#### Document:
Montrachet is fussy. I make gallons and gallons of hard cider. Montrachet is my go to yeast for cider. I had H2S problems twice when I was first learning. The first time set the learning curve for me. I went through all the steps described above. Splash racking, then copper wire, and it finally took reduless to fix the problem. I now keep it on hand all the time just in case.

Lesson learned is to make sure to use nutrient during fermentation. Since I make sure to manage nutrient level I have never had an issue.

Good luck to you!

RR
 
try d254 . it will give your cidre better mouthfeel , body and aromatics .
apples and pears are low in nitorgen and high in malic acid. a fussy yeast like montrachet will hate that.

a complex nutirent is essential with cidre and meed , fermaid K would be my first choice , 1 gram per gallon
 
try d254 . it will give your cidre better mouthfeel , body and aromatics .
apples and pears are low in nitorgen and high in malic acid. a fussy yeast like montrachet will hate that.

a complex nutirent is essential with cidre and meed , fermaid K would be my first choice , 1 gram per gallon


Thank you for the input. I do use ferment k, I also rehydrate my yeast with
Go-ferm. I chose montrachet on the advice of some people in another forum that make cider alot. It is their yeast of choice. I am very dialed in on the stuff I make. Ever one loves it. I will, on your advice use d254 on my next batch. I will report back on the results.

#### Entries:
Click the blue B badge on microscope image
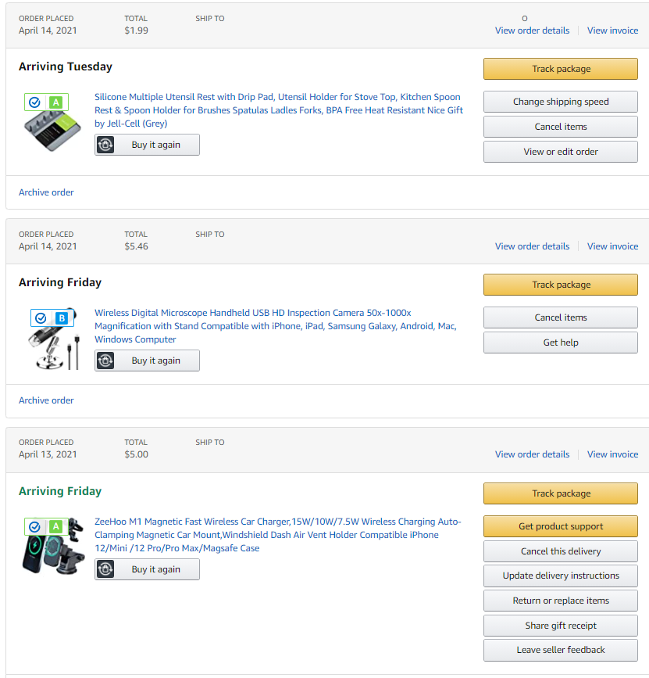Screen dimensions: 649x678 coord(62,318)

--

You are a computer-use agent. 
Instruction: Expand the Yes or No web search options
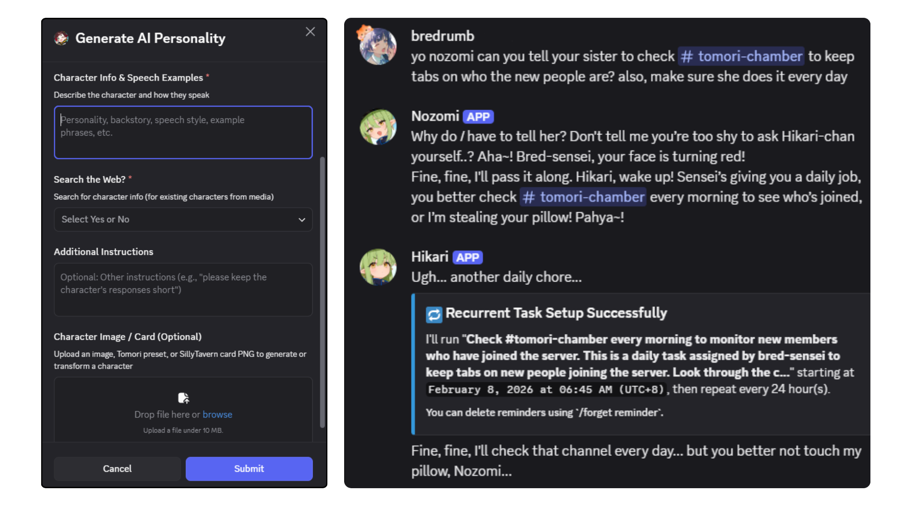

#### Tasks and exercises:
A - In the hard cider thread, how much Fermaid K is recommended per gallon?
B - Translate this sentence from the hard cider thread into Spanish: "Lesson learned is to make sure to use nutrient during fermentation."
The records come from a different source than the cider thread.

#### Per-task answers:
A - 1 gram per gallon.

B - La lección aprendida es asegurarse de usar nutrientes durante la fermentación.